There is, currently, a smorgasbord of armored vehicles that do carry antitank weaponry, usually in the form of antitank guided missiles (ATGMs). IIRC, there were some dedicated squads in WWII that carried portable ATGMs as well. They were light, mobile, and easily hidden from their large, hunkering enemy targets. The only problem with these (from what an older gentleman was telling me) is that the ‘bazookas’ were so light, they didn’t carry enough punch to knock out a tank with a single hit, so sometimes they’d have to hit a German tank twice or three times to be effective.

But aircraft were much more effective antitank platforms. This gave birth to the modern A-10 Warthog.

Dude, trust me. Warthogs are cool.

You mean in addition to the tanks main cannon (which is primarily designed for killing tanks)? :confused:

Some were and some weren’t. Especially in the early war, a fair few AFVs were dedicated infantry-support vehicles and carried short-barrelled 75s that lobbed HE shells quite handily but, in some cases, weren’t even chambered for AP, or had too low a muzzle velocity to be all that effective even if they did. And then at the other end of the scale you had our Matilda, which had a 2-pounder main gun that was primarily effective only against armour - it couldn’t fire HE (and in any case 40mm HE wasn’t likely to scare anyone), and while a 40mm shell will ruin your day if it hits you, a near-miss won’t do dick.

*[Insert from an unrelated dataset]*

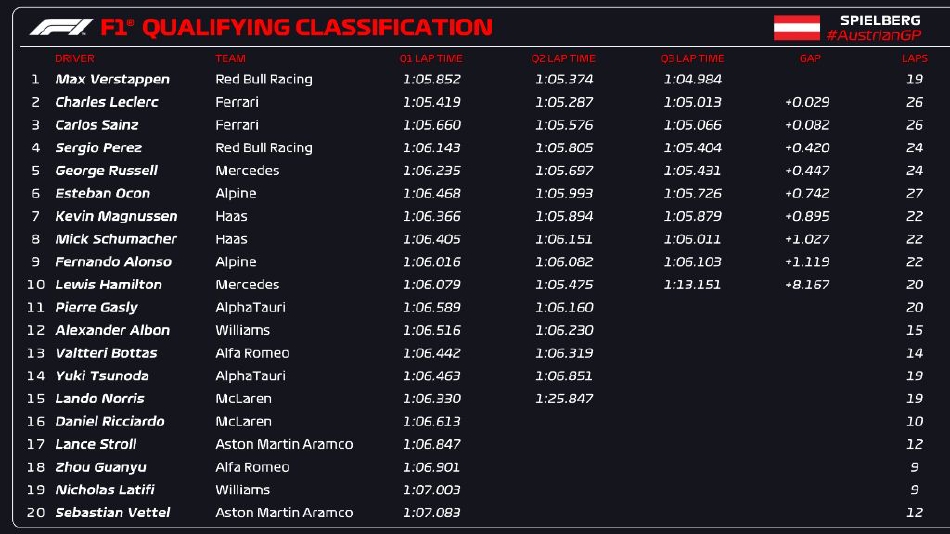Click the Qualifying Classification title
Viewport: 950px width, 534px height.
coord(317,28)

There were even a few tanks about the place that were armed only with machine-guns - fine for infantry support, but not likely to worry any kind of armour.

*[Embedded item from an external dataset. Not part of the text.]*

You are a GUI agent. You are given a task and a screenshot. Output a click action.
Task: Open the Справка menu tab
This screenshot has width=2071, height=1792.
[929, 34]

A few halftracks, armoured cars and flat-bed AFVs were tricked out with anti-tank guns. They were more mobile than anti-tank artillery but that was what they were mainly for - not to go looking for trouble but to serve as mobile defensive positions (they didn’t have the armour to slug it out with tanks in a protracted fight, and weren’t meant to).

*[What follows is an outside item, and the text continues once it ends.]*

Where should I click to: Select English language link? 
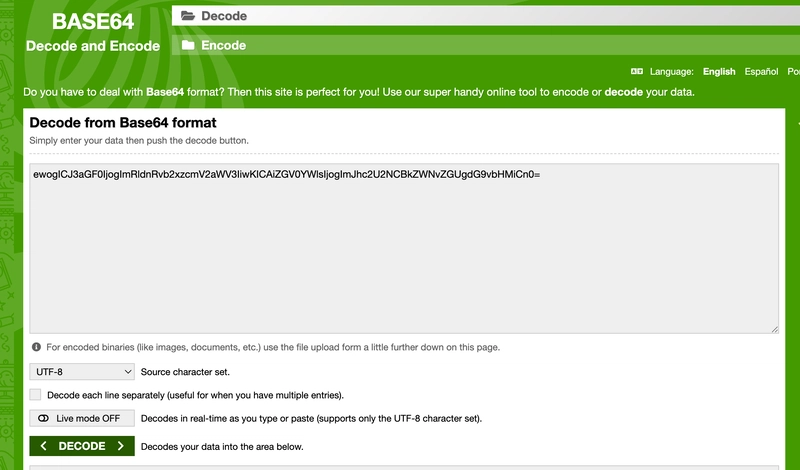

I think the OP is talking more about quick firing lower calibre cannon planes carried, based on the misunderstanding that they were equally effective against tanks as the slower firing higher calibre weapons they tend to use.

As I poorly explained, they generally werent - they didnt have to be because the angle they were firing from meant they had to penetrate much weaker armour than the armour that ground vehicles are likely to encounter.

Also ammunition supply is much less of an issue with a plane as it has to land and refuel much more often than a tank anyhow.


Note that rockets made ot like gangbusters as anti-tank weapons on WW2 Aircraft.

More accurate than bombs, carrying more explosives than most/all of the aircraft cannon, they could mess up a tanker’s whole day with one pass.

I should have expanded somewhat on the subject. I meant instead of, perhaps letting the tank have thicker armour in place of the space saved (with less crew and a smaller gun) or perhaps have a faster moving vehicle.

It always made me wonder when I read through all the WWII RAF books my grandfather left to me, but then he wasn’t into the ground war much, so I didn’t read anything about tanks :slight_smile:

Thanks for the answers all.

No, you were pretty much on the right lines - some “tank destroyers” did indeed sacrifice some armour, maybe being open-topped and in some cases having no rear armour, mostly in the interests of making it easier to have a higher rate of fire. There were some German AFVs about the place in 1940 that had a rapid-firing 3.7cm gun and minimal armour - about halftrack standard, proof against small arms but not much else. Used correctly, they could worry the heavier French tanks. But as stated, most of the value of the aircraft AT weapons was that they could be fired against the more vulnerable roof armour, and didn’t have to engage the thickest (and possibly sloped) armour at the front of the tank.

I couple of years ago I read a detailed article by somebody who had done research on aircraft effectiveness against tanks during WWII, and according to the statistics, aircrafts were in fact not very effective against tanks, when calculating the number of antitank aircrafts, attacks on tanks by antitank aircrafts and knocked-out tanks by aircrafts. The figures were in fact surprisingly poor, which could explain the lack of interest of implementing aircraft carried antitank weapons on vehicles. But since I can’t remember the source, you might as well dismiss these two cents.